Cursorは、AI最適化が施されたVS Codeのフォークだ。CursorはAIベースのワークフローを見事に実現している。エディタ内のAIエージェントが開発者の作業を監視し、開発者に代わってLLMに質問し、手元のタスクのモデルを効果的に構築し、開発者がそれを活用できるようにしている。
LLMが注目された当初、開発者は自身の好きなエディタを使いながら、別のコンテキストに切り替えて、質問を投げかけ、コードを生成させ、それについて議論し、より良いものを考え出し、それをエディタに貼り付ける、というワークフローが一般的だった。
だが開発者が求めていたのは、作業中のファイルだけでなく、コードベース全体を理解した上で、コードを生成するツールだ。Cursorは、まるで開発者とその意図を理解し、注意を払っていると感じられるように、パッケージとして提供しているのだ。
Windsurf Editor
Cursorもこの現状に甘んじてはいられない。2024年には大成功を収めたが、2024年末には開発者たちが次なる新星、Codeiumの「Windsurf Editor」を絶賛し始めていた。Windsurfはコンテキスト理解に優れており、非常に洗練されたデザインを備えている。
Cursorと同様、Windsurfの開発チームも、エンドツーエンドの体験を最良の形で管理する方法として、VS Codeをフォークしている。この判断は、今後ますます重要性を増すだろう。
エディタ以外の選択肢
VS Codeのフォークにあまり関心がなく、VS Codeや「JetBrains」を使い続けたいと考えるユーザーには「Augment Code」「Cody」「Continue」といった多数のAIアシスタント系プラグインが選択肢となる。

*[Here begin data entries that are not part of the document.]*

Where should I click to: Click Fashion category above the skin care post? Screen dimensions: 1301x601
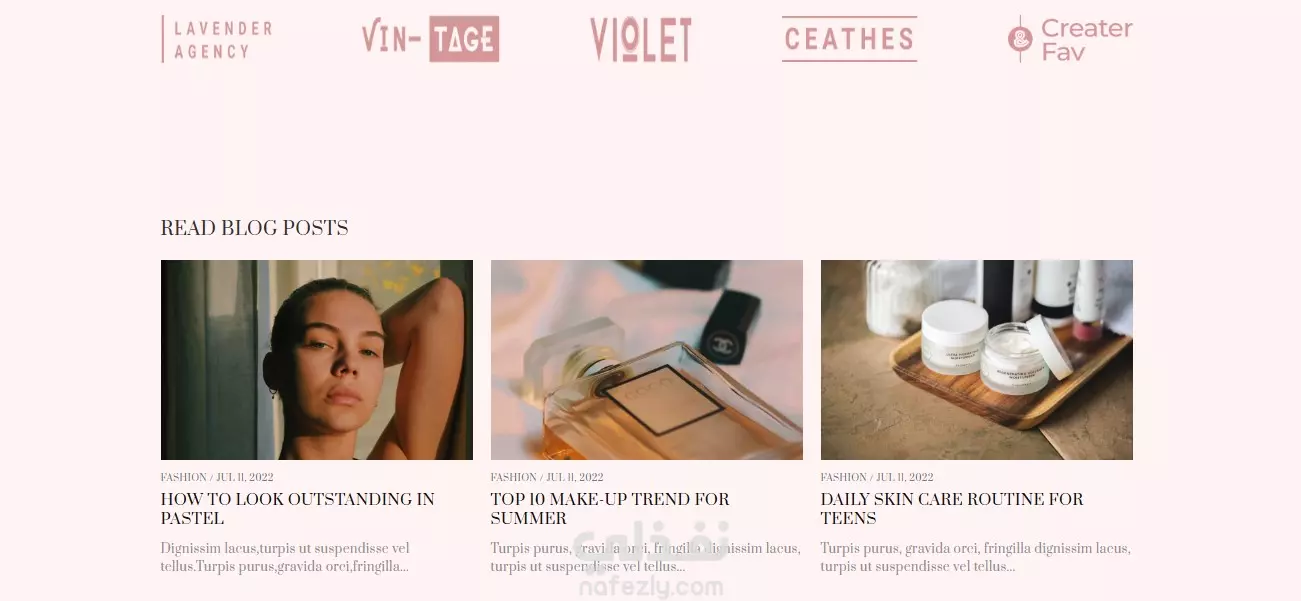point(844,477)
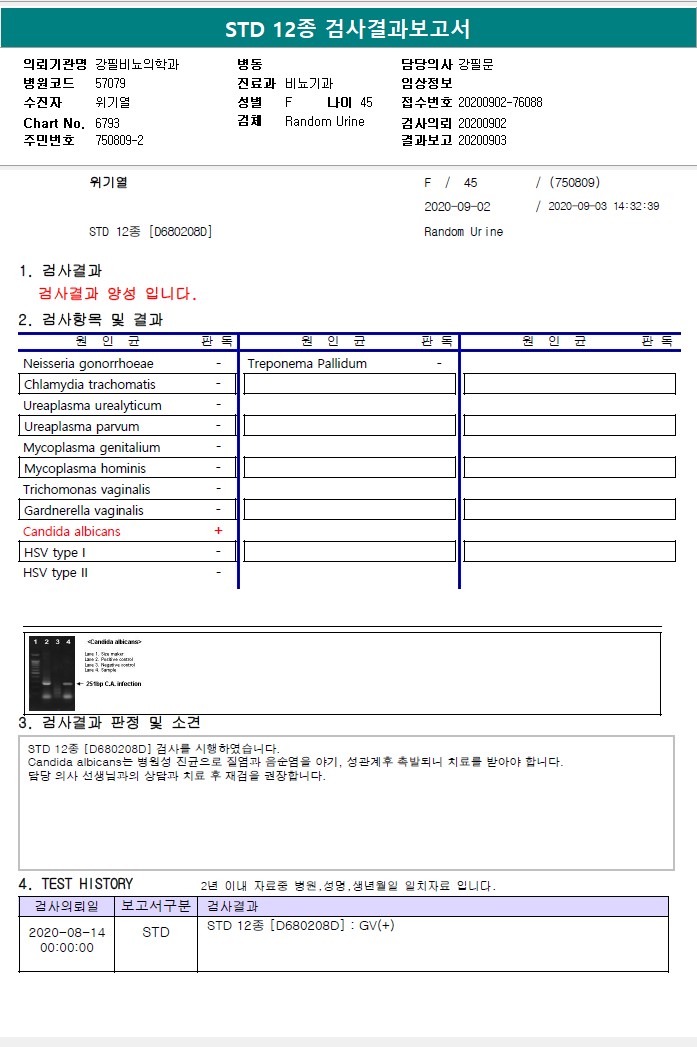Click the Mycoplasma hominis entry box
This screenshot has width=697, height=1047.
coord(128,468)
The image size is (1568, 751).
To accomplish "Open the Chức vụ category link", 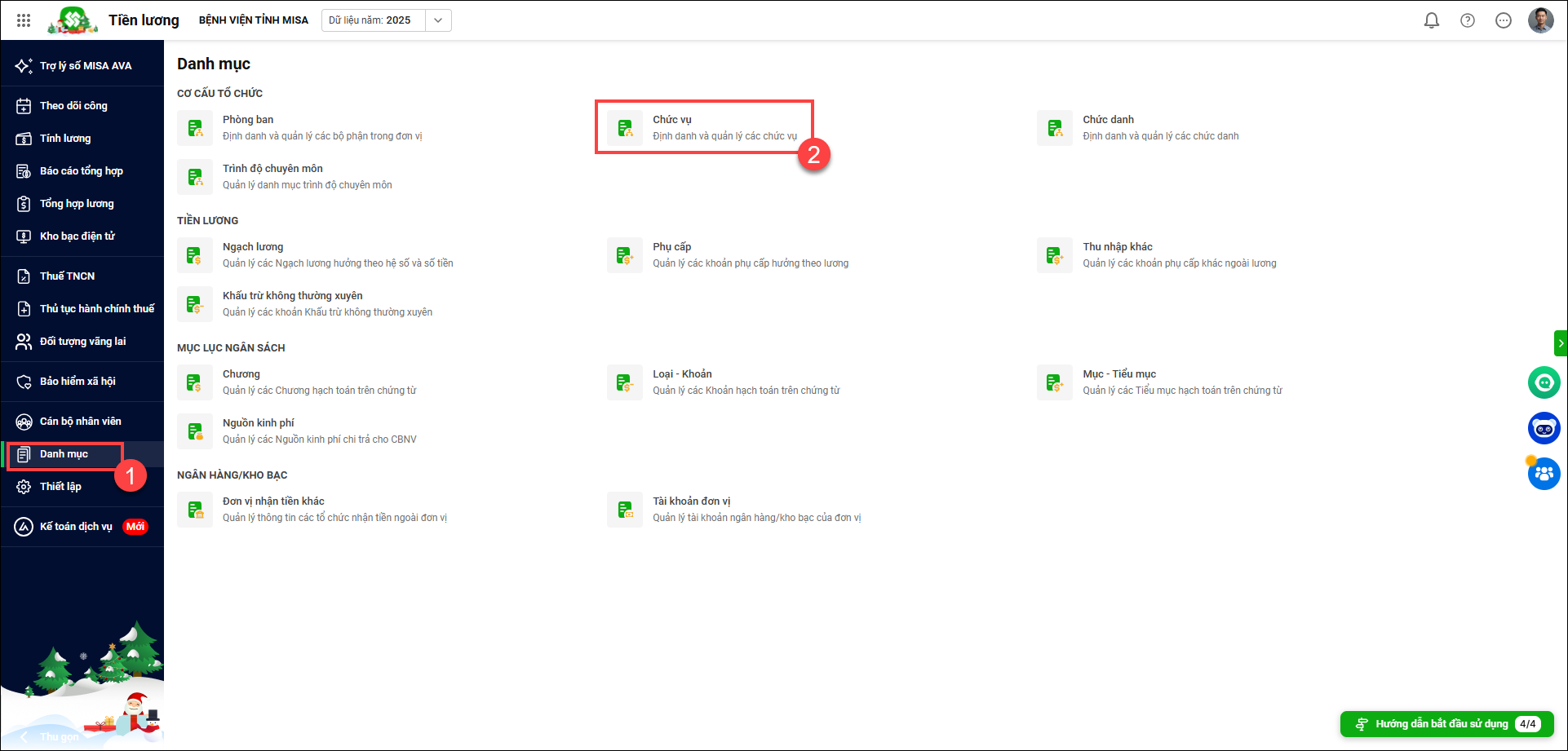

Augment Codeは、開発者が問題に取り組み、変更を加えると、他の箇所、たとえ異なる言語で書かれている部分であっても、同様に変更が必要な箇所を特定するなど、オートコンプリートを強化するプラグインだ。
「次世代コードエディタはまだ完成していない」
一方でRedMonkは、次世代コードエディタについて「完成には程遠く、始まったばかりでもある」と評価している。
「Copilot拡張を備えたVS Codeは圧倒的な勢いを持ち、Microsoftの営業力が全面的にそれを支えている。2024年末の『GitHub Universe』での発表を振り返ってみても、GitHubが劣勢に立たされているというわけではない。とはいえ、Cursorが挑戦者であることを、Microsoftは確実に認識している」とした上で、「テクノロジー分野での成功とは、技術や機能をどう魅力的にパッケージングし、常にユーザーに届けられるかどうかにかかっている。最前線のLLM、開発者体験に特化したエディタ、特定領域向けのコードアシスタント――まさに刺激的な時代が到来している」と、結論付けている。